Deckers' work is rarely about creating individual objects. Each piece leads on to the next in a constant exploration of the manipulation of material at hand to find out what more he can reveal about the way our culture operates.

Through installation in public galleries Deckers emphasises that his pieces are not created as individual objects, awaiting a buyer and their stories, but rather each is part of a community of pieces and a network of stories.

Underpinning all of his work is also an examination of the morality behind how symbols are used and abused: by the individual, the artist, the corporate and the state.

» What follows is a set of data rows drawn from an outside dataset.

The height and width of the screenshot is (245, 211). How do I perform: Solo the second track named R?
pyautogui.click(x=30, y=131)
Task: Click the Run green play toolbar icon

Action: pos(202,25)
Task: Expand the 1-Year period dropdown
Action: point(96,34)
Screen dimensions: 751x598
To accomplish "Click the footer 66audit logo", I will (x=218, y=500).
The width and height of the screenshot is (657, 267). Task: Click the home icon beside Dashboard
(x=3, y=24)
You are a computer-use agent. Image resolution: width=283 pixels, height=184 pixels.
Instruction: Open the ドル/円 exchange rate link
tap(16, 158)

Strong tensions are played out in the best work: between two cultures, organic cultured shapes, or between the freedom of speech and the abuse of languages. This is a kind of activism, but that occasionally (in a series on the Chernobyl disaster for example) lacks a complexity in its exploration that sees it become showy and didactic.

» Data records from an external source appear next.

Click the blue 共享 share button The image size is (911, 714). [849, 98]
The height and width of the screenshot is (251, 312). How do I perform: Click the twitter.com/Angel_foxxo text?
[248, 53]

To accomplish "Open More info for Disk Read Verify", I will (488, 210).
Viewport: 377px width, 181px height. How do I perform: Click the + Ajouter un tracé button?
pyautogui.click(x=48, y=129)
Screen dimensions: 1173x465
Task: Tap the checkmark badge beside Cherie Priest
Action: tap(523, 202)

Yet the work is also always playful and accessible to engage with. Like a great pop artist, Deckers is king of the great quip. He's always hooking you in to his concerns with an attractive, nifty idea that turns what you expect from a piece of jewellery on its head.

In Ricochet, headshots of the "good" (Mandela, Mother Teresa) and the "bad" (Hussein, Hitler) are alternated within a brooch, shaped as a bent arrow, wittily, questioning our simple judg ¬ments of people's worth. In the Shut-Up Series the mouths of dictators have been cut out from their faces, put in brooches and then locked in a cabinet. Two keys are presented for the cabinet, one made of gold, the other rusty.
Deckers often cuts out birds, faces and other icons out of coins, setting these symbols fee to speak in a wider socio-political context, or within new cages the jeweller makes for them.

Language is at the heart of all this work. The way social and political codes are communicated through the symbols that we carry on our person as currency- be it coins or jewellery'- to assist in making transactions in life.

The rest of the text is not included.